─── Source document ───

The decision seems to have oscillated quite a bit over the past few weeks. I have read several news items about the Pluto decision, but have remained surprised when decisions are announced and then retracted and put up for discussion again. I had the impression that the initial decision was final—I wasn’t going to live by it, obviously, but that was the decision. But every time I loaded the CNN Science page there was news on just what sort of a thing Pluto currently was. Asteroid? Planetoid? Binary planet? Full fledged planet along with the Moon and dozens of other, lesser hunks of rock screaming around the sun? Maybe the confusion surrounding the Pluto decision could be enough to send it into a suicidal rage, making one last arc toward Earth to punish us for our insolence. The Pluto Decision sounds like a mid-nineties action-sci-fi film anyways.

─── Exercise data ───

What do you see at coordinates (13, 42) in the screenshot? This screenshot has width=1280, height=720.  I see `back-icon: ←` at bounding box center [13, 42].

───

#### [To do]
Reproduce the passage of the Pluto text between "The decision seems" and "action-sci-fi film anyways.", inclusive.

#### [Result for this task]
The decision seems to have oscillated quite a bit over the past few weeks. I have read several news items about the Pluto decision, but have remained surprised when decisions are announced and then retracted and put up for discussion again. I had the impression that the initial decision was final—I wasn’t going to live by it, obviously, but that was the decision. But every time I loaded the CNN Science page there was news on just what sort of a thing Pluto currently was. Asteroid? Planetoid? Binary planet? Full fledged planet along with the Moon and dozens of other, lesser hunks of rock screaming around the sun? Maybe the confusion surrounding the Pluto decision could be enough to send it into a suicidal rage, making one last arc toward Earth to punish us for our insolence. The Pluto Decision sounds like a mid-nineties action-sci-fi film anyways.